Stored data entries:
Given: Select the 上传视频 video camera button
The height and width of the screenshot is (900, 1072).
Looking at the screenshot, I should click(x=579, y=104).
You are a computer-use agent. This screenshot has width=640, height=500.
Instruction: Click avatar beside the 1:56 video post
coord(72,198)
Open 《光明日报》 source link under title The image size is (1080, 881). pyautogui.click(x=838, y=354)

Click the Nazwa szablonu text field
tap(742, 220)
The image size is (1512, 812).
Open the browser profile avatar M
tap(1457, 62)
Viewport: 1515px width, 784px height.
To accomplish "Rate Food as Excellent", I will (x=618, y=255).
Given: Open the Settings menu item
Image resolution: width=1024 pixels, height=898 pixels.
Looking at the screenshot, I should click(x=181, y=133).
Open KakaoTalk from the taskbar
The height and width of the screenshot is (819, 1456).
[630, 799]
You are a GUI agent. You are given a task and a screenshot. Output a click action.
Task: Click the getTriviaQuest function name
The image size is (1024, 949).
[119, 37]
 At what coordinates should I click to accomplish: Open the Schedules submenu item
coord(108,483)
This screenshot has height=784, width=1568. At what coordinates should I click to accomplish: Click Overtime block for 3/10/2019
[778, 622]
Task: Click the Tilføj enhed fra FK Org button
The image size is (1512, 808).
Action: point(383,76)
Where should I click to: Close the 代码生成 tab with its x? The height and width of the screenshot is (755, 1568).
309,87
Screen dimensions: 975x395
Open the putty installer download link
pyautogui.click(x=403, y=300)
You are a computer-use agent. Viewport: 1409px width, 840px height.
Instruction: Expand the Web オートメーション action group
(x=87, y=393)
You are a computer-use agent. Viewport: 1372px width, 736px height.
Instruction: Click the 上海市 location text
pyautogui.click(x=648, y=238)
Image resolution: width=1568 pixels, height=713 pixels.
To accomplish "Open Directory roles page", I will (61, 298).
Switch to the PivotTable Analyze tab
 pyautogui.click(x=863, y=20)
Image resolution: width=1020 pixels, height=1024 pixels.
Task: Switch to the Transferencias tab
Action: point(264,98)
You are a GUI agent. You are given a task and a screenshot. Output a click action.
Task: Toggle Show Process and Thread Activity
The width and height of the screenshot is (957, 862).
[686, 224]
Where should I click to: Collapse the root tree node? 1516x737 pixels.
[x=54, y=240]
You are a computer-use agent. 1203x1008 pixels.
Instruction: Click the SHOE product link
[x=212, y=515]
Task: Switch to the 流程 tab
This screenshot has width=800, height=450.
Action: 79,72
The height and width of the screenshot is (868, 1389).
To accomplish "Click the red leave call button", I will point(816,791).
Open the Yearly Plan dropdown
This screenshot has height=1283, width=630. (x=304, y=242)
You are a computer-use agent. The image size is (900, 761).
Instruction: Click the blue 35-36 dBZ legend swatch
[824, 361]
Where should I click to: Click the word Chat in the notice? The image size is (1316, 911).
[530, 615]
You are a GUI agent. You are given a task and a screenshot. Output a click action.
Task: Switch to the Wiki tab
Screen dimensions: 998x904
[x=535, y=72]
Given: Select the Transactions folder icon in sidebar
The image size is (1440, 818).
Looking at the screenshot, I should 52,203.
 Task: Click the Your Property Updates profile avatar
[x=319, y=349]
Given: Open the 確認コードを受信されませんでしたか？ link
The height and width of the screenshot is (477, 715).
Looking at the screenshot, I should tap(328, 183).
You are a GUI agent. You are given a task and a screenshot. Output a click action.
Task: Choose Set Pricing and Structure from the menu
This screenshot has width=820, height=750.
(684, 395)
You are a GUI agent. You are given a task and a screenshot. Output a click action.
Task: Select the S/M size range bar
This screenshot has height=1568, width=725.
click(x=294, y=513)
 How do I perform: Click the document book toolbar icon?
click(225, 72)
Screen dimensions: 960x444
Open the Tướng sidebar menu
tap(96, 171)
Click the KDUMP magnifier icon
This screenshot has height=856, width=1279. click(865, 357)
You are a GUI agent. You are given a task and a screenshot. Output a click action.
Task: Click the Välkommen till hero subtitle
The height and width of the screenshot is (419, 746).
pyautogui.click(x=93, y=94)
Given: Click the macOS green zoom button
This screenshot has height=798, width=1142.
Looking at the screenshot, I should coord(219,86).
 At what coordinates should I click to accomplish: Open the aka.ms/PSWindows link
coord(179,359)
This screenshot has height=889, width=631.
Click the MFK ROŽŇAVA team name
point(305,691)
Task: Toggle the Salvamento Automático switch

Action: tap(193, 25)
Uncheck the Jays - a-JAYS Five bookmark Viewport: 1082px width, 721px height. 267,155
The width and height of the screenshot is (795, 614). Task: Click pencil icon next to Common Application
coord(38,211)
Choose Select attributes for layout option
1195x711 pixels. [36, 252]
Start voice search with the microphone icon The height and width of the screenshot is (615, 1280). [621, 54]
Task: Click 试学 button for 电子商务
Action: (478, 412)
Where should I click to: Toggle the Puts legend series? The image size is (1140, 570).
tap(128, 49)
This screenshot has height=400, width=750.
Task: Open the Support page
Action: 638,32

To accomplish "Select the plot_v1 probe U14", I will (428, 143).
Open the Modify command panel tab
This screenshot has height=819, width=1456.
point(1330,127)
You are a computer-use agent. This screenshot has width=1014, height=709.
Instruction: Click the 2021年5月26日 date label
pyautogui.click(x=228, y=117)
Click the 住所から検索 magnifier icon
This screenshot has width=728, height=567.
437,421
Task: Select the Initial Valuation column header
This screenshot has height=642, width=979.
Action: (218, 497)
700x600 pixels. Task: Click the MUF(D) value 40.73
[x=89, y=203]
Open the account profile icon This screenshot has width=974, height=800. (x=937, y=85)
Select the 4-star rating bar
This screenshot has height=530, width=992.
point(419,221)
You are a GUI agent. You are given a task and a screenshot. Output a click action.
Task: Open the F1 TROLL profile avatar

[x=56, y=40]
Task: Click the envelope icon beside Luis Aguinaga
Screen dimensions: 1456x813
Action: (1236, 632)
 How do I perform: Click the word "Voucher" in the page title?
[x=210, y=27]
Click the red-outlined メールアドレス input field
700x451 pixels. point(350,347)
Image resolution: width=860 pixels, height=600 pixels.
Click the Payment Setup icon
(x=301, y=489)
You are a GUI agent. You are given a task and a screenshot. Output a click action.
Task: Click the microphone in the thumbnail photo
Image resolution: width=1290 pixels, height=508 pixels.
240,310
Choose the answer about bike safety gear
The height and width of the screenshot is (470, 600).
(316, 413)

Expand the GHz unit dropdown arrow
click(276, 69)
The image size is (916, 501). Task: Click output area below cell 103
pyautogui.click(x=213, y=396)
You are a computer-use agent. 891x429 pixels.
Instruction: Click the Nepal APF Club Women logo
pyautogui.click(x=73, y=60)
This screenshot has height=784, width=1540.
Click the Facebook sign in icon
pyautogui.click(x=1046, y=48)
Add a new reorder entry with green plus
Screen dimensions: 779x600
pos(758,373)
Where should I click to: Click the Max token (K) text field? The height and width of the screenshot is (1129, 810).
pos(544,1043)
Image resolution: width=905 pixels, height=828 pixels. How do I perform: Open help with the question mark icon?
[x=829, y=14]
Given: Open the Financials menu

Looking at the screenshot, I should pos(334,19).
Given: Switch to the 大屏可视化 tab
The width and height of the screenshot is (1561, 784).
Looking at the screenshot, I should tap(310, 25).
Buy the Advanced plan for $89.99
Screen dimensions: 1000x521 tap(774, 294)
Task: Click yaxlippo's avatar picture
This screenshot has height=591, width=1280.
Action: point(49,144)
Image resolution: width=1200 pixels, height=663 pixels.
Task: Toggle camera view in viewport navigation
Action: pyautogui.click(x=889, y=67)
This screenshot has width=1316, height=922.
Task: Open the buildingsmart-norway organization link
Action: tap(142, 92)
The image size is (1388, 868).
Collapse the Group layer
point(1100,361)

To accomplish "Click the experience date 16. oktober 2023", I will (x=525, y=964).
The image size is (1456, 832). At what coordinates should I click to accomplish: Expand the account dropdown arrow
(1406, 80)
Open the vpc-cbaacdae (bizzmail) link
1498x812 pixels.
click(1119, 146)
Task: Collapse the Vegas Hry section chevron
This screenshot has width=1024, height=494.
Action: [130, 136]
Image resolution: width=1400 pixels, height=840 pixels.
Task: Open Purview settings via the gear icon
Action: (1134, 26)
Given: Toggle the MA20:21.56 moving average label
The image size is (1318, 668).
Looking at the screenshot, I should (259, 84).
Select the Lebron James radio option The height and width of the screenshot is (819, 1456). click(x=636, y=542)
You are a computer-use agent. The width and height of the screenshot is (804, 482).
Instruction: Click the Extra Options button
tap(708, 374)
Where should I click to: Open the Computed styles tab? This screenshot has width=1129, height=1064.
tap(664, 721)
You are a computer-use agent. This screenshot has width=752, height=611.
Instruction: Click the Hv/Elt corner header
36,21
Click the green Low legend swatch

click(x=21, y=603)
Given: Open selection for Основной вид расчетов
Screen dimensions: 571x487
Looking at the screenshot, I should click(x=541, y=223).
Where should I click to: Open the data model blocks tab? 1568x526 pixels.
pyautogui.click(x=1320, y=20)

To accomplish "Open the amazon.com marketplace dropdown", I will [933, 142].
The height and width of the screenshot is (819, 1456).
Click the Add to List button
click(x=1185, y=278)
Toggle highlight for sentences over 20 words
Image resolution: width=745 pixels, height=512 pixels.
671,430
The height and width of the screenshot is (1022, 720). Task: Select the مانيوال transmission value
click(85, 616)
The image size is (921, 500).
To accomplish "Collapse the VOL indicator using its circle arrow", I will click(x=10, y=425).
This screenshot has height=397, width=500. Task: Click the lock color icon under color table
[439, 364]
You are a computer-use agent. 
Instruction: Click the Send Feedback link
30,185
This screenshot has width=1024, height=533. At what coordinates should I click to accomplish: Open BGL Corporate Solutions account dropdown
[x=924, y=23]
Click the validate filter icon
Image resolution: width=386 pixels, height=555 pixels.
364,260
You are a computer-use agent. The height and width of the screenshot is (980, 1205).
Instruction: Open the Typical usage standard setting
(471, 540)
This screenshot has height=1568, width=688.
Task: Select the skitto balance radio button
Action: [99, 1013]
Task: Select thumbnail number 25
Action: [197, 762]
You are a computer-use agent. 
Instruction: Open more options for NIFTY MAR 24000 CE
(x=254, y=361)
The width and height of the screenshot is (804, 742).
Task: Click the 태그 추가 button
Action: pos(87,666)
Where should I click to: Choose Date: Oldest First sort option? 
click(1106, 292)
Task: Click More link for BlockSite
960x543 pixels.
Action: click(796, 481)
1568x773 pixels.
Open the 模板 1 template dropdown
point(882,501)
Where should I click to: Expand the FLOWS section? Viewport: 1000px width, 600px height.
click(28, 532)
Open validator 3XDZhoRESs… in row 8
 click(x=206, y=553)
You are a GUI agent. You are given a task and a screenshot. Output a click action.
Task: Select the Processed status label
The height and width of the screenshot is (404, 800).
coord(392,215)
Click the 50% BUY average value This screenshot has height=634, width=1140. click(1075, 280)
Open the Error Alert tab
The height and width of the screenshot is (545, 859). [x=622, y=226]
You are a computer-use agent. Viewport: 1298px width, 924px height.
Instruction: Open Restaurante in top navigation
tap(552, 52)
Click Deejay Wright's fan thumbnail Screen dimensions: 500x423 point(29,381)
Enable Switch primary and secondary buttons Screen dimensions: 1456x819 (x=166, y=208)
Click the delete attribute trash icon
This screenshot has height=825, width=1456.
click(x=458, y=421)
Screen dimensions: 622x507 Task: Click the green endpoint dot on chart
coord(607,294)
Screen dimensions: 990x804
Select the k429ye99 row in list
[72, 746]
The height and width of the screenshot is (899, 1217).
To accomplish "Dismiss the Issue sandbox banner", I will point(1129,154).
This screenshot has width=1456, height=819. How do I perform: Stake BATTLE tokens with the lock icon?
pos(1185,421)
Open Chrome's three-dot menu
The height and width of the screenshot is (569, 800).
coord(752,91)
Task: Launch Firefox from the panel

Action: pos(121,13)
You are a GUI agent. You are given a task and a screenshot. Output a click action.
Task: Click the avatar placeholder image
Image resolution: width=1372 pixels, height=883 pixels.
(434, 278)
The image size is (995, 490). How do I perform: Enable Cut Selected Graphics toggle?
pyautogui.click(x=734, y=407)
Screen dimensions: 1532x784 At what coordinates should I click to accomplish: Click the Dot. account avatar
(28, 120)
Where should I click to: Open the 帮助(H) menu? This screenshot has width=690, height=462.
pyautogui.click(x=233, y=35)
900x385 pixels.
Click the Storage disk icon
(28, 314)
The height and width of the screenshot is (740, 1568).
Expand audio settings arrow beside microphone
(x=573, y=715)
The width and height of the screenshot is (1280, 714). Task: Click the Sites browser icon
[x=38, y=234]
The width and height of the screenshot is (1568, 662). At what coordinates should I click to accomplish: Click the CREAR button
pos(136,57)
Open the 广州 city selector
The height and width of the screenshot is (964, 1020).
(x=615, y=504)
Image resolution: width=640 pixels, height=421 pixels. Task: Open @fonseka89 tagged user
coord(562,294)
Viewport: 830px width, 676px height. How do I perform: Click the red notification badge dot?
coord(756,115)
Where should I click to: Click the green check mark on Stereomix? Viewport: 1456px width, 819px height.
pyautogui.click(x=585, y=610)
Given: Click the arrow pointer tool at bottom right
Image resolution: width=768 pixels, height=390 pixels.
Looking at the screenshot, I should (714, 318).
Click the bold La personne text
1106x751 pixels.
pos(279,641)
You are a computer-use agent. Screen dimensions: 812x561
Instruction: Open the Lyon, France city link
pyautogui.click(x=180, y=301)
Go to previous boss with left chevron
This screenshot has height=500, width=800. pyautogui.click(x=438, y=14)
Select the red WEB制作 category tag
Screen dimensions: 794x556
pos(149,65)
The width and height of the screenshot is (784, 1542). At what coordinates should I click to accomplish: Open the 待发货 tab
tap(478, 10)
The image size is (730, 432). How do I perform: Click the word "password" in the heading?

# THE TASK
Convert the stored data entries between the lines holding "The image size is (1456, 832)." and "click(x=21, y=603)", inclusive, into a numbered list, dropping any blank lines.

# RESULT FOR THIS TASK
1. The image size is (1456, 832). At what coordinates should I click to accomplish: Expand the account dropdown arrow
2. (1406, 80)
3. Open the vpc-cbaacdae (bizzmail) link
4. 1498x812 pixels.
5. click(1119, 146)
6. Task: Collapse the Vegas Hry section chevron
7. This screenshot has width=1024, height=494.
8. Action: [130, 136]
9. Image resolution: width=1400 pixels, height=840 pixels.
10. Task: Open Purview settings via the gear icon
11. Action: (1134, 26)
12. Given: Toggle the MA20:21.56 moving average label
13. The image size is (1318, 668).
14. Looking at the screenshot, I should (259, 84).
15. Select the Lebron James radio option The height and width of the screenshot is (819, 1456). click(x=636, y=542)
16. You are a computer-use agent. The width and height of the screenshot is (804, 482).
17. Instruction: Click the Extra Options button
18. tap(708, 374)
19. Where should I click to: Open the Computed styles tab? This screenshot has width=1129, height=1064.
20. tap(664, 721)
21. You are a computer-use agent. This screenshot has width=752, height=611.
22. Instruction: Click the Hv/Elt corner header
23. 36,21
24. Click the green Low legend swatch
25. click(x=21, y=603)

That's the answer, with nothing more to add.